Both bills referred explicitly to threats posed by North Korea and called for the United States to deploy as soon as possible an effective national missile defense system capable of defending U.S. territory against ballistic missile attacks from rogue nations. These could have included the ground-based interceptors that President Obama decided years later to play catch-up in deploying.
During a floor speech explaining his opposition to the American Missile Protection Act of 1998, Kerry dismissed the prospect of ballistic missile threats from sources other than Russia and China as “nonexistent threats.” Three months after Kerry spoke, on August 31 1998 – nearly 15 years ago – North Korea launched a ballistic missile.
Perhaps because of that launching, in a rare departure from his strident opposition to missile defense programs, Kerry did finally support the 1999 National Missile Defense Act, which passed 97-3. However, in comments on the Senate floor, he still expressed skepticism regarding any threat posed by North Korea’s nuclear program: “The best estimate of the threat from North Korea, in 15 or 20 years, is still dealing with minimalist numbers.”
And if there were to be a threat from a rogue regime, Kerry said that we should be able to collaborate with China and Russia to deal with it: “It is one that we ought to be able to negotiate, if we can develop it with China, with Russia, with other people, all of whom have a similar kind of threat to think about with respect to unauthorized or accidental or rogue launches.”

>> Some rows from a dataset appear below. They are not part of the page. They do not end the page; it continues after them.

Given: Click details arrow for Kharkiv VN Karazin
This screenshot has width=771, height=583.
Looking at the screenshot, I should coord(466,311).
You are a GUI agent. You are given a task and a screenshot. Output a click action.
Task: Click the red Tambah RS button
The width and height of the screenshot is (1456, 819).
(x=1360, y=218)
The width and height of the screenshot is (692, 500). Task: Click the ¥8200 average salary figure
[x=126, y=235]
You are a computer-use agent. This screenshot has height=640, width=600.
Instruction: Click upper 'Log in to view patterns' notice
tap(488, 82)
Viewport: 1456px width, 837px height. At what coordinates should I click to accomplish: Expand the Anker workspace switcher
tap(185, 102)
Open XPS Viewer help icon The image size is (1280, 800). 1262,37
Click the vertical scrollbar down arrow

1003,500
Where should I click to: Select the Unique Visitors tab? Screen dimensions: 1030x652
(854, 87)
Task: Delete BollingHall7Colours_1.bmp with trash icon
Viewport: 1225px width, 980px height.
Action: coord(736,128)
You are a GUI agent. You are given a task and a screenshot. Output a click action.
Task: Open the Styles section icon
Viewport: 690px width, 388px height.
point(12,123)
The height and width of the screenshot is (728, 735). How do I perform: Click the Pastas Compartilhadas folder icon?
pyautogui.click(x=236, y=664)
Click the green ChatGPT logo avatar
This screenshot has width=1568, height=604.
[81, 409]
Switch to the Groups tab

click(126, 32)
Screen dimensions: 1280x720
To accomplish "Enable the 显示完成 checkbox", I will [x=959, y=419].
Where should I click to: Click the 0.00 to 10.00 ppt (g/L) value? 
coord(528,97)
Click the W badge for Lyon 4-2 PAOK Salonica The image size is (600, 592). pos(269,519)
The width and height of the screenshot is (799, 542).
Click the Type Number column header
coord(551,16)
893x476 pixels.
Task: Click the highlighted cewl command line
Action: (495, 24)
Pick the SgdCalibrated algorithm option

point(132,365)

Russia does not appear to be overly concerned about the North Korean problem, and China has yet to show any real resolve to rein in its fractious North Korean client.
Senator Kerry reverted back to form in opposing President George Bush’s missile defense initiatives. For example, on May 3, 2001, John Kerry called national missile defense a “mythology” on a radio show. A month later, Kerry told Hardball’s Chris Matthews that a “missile shield that could defend the United States against any incoming missile is a fantasy.”
In late 2003, Kerry was asked to respond to a “Council for a Livable World” survey of the Democratic presidential primary field: “Do you support or oppose the current plan to deploy a ground-based version of a national missile defense in Alaska and California by the fall of 2004? Please feel free to discuss your administration’s plans for missile defense.” Kerry’s a one-word answer: “Oppose.”
For more than two decades as U.S. Senator, Kerry consistently underestimated the nuclear threat posed by rogue states like North Korea and Iran. They were “nonexistent” or “minimalist” in his words. Planning ahead to deal with reasonably foreseeable changing geopolitical conditions down the road eluded him. As a consistent leftist opponent of proactive investment in developing effective missile defense systems, Kerry saw no further than the end of his nose.
In short, Senator John Kerry was against missile defense before Secretary of State John Kerry was for it.